Big Data Biodiversity? The state of biodiversity research as a data-driven science.

Roughly one decade ago, the notion of data-intensive - or data-driven - Science as a new paradigm for biodiversity research was first introduced. The data science approach had a great impact in such different scientific fields as astronomy, robotics or climate science. Furthermore, the concept of data-managment and publishing is well established in the biodiversity research community. The history of Biodiversity Informatics can be traced back to the 1970s and large scale digitization projects have been on the rise since the late 1990s. It therefore appears likely, that biodiversity research should benefit greatly from data-driven approaches. This poster delievers an overview of the way that data is published and utilized for research into biodiversity. We review the GBIF, biggest open data portal focused on biodiversity and how its data is used by researchers. Additionaly, we identified the most common application of novel analytical tools commonly associated with data driven science(such as machine learning algorithms). They are still only rarely applied directly for answering biodiversity questions. We argue that this is at least in part a result of the kind of data and the publication method. Thirdly, we take the point of view of a decision maker in the field of energy production. Manager of power plants have an interest in monitoring their onsite biodiversity and in predicting the effect their actions have on the local wildlife. For these application, currently available open data does not cover a wide enough spatial and temporal range. Combining primary biodiversity data with secondary data sources (such as remote sensing) via modern data analytics tools could help to fill the gap in data at least partialy. Further, concentrated efforts on creating worldwide biodiversity observation networks publishing regularly updated data sets of biodiversity indicators need to be established and funded.

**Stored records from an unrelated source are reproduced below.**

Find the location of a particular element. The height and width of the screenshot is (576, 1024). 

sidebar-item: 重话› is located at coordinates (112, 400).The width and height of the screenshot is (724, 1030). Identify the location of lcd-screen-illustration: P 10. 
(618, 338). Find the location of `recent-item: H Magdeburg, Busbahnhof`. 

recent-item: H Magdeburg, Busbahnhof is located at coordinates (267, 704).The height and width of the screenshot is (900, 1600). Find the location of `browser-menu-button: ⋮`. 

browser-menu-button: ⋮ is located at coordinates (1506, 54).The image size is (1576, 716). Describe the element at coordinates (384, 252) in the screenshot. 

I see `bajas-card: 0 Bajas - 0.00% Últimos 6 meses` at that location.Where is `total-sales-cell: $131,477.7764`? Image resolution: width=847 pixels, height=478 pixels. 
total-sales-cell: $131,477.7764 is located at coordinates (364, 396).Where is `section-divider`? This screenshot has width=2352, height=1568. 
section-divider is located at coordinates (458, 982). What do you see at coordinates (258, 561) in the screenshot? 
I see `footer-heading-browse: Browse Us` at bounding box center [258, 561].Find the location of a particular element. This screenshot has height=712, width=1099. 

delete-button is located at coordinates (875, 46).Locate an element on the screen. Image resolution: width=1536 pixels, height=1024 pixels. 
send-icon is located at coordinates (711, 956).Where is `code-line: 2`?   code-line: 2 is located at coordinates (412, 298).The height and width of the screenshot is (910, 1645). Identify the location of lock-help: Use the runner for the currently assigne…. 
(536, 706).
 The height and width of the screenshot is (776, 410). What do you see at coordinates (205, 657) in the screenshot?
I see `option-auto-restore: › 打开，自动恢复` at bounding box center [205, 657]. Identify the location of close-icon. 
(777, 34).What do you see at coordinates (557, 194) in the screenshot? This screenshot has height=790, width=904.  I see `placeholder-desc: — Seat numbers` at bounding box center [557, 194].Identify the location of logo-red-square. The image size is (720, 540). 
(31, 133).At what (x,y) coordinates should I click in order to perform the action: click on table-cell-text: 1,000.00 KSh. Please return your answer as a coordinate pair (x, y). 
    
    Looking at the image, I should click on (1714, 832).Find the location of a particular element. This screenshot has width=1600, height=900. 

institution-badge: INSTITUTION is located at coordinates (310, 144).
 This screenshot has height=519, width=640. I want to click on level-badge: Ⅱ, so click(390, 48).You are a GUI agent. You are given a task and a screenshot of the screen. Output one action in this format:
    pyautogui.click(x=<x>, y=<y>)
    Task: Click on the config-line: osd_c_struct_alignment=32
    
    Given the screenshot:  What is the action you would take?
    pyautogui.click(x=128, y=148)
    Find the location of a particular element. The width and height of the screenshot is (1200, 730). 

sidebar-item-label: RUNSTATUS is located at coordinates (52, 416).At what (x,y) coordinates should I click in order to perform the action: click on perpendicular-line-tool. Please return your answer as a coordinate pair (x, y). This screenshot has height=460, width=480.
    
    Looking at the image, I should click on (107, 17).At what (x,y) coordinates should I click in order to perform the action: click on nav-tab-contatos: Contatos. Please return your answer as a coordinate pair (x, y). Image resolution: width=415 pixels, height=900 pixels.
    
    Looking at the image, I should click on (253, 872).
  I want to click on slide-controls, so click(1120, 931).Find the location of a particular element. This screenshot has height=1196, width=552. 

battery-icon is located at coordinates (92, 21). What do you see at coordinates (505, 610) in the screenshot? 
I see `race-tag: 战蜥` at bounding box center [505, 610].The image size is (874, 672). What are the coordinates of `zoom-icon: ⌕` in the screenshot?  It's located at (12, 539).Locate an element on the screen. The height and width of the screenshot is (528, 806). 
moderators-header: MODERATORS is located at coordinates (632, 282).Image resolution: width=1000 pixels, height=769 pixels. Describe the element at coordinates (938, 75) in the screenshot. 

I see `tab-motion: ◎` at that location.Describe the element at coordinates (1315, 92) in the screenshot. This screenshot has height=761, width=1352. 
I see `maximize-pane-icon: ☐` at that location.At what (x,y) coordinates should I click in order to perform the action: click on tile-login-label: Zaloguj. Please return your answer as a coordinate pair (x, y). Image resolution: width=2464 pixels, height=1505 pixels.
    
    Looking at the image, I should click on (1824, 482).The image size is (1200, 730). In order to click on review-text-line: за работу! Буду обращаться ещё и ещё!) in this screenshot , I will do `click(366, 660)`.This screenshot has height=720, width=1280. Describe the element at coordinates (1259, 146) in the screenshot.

Although biodiversity research has a long tradition of collecting, publicing and analysing data, there are currently no applications of what one might call a "data-driven" approach to biodiveristy. We argue that data-driven methods will be increasingly important for establishing temporal and spatial extensive monitoring scheme. These monitoring schemes will however be necessary for planners and decision makers to consider the effect their actions have on global biodiversity.